### EXERCISE PASSAGE:
Don't confuse these with that stolid old standby: the recollections of icons whose entrenched, in-the-bag fame hoists their books above the status of mere memoir to full-on autobiography, with all that implicit extra dignity and instant best-sellerdom and waiting lists at local bookshops. The otherClinton autobiography will be upon us soon enough.
Rather, the Zeitgeist right now is for titillating memoirs by authors of whom you've never heard. More or less regular Joes and Janes who are, in this celebrity-driven world, near-nobodies. Doctors. Lawyers. Reporters. Grad students. Moms. Not anyone you'd notice in the check-out line or in the adjacent Camry stopped at the light. But they've done things. Weird things. Funny things. Dumb and dangerous things that have rendered them accidental sages, surprised survivors, dispatchers from heaven and hell.
Matthew McAllester had been dispatching for years, but -- filing news reports from war zones around the world -- he never expected that his biggest scoop ever would be about himself. Last year, just as war broke out in Iraq, the Newsday reporter was arrested with several other journalists in a Baghdad hotel. In Blinded by the Sunlight, he recounts their chilling week of captivity, interrogation, and terrifying mind games in Saddam Hussein's most notorious prison.
A far cry from world affairs is Kat Albrecht's The Lost Pet Chronicles, a warm and fuzzy narrative about an animal-adoring California cop who bought herself a few cute puppies and turned them into highly skilled search dogs. After years spent hunting with them for missing humans, Albrecht had a bolt from the blue: Why not use animals to hunt for missing animals? These chronicles of her highs and lows as a certified pet detective might make dogless and catless readers' eyes glaze over now and then, but diehard zoophiles will relish Albrecht's tales of suburban search-and-rescues, sad little stiff corpses, and joyous reunions, intercut with insights on raising bloodhounds at home. (They're smart and lovable and exude saliva incessantly.)
We don't like to think of doctors as having lives. If they have lives -- lovers and cranky kids who keep them up all night, and ailments of their own -- then that bodes really poorly for their concentration, and that is the only part of them we wish to think about. Emergency-room physician Frank Huyler breaks down that professional wall of silence in The Blood of Strangers. This memoir-in-essays' title says it all, baring the heart and soul of a man who in the course of a typical work shift watches a beautiful girl bleed to death, laughs bitterly at a fellow medic's joke about broken jaws and blowjobs, sees colleagues slipping over the edge, stops a child from slipping into a coma, and saves a wounded murderer's life. What goes on behind that white surgical mask? Maybe more than you want to know, but as both a published poet and a wielder of scalpels, Huyler gives it to you stunningly and straight.

### PROVIDED DATA:

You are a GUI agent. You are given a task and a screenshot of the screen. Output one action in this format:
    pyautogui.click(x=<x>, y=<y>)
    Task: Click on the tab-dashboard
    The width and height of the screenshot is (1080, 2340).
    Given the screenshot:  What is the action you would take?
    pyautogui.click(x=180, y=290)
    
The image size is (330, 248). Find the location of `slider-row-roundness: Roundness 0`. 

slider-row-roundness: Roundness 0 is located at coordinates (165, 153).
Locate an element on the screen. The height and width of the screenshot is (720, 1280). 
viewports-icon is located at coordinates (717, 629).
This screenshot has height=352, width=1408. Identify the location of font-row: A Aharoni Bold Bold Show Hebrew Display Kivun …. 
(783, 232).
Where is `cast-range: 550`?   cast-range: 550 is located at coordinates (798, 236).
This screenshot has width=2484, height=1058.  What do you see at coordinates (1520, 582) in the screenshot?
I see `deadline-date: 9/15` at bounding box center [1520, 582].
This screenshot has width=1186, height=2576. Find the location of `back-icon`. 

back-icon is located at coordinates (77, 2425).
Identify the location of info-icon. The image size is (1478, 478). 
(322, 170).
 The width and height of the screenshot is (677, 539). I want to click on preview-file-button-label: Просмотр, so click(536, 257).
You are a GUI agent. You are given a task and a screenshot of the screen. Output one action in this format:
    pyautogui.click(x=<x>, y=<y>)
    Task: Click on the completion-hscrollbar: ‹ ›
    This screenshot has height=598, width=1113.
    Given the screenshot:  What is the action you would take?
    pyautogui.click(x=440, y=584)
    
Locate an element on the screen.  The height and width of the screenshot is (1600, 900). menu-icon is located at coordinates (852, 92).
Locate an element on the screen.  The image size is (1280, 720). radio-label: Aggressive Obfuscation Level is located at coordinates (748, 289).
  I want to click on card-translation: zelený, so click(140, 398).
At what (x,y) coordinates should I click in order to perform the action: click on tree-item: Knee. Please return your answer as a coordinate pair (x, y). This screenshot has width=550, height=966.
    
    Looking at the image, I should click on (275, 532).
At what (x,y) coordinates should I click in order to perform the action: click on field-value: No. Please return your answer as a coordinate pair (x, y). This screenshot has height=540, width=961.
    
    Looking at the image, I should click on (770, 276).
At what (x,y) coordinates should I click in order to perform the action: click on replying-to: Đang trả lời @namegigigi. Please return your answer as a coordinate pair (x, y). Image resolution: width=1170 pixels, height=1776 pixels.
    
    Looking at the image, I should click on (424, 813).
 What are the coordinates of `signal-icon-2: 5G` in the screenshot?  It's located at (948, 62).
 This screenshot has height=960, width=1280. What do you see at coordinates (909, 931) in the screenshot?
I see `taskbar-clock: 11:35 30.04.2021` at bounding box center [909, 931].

### TASK ITEM:
Please list every book title named in the memoir review above, each with the author the review gives for it.

### TASK RESULT:
- Blinded by the Sunlight: Matthew McAllester
- The Lost Pet Chronicles: Kat Albrecht
- The Blood of Strangers: Frank Huyler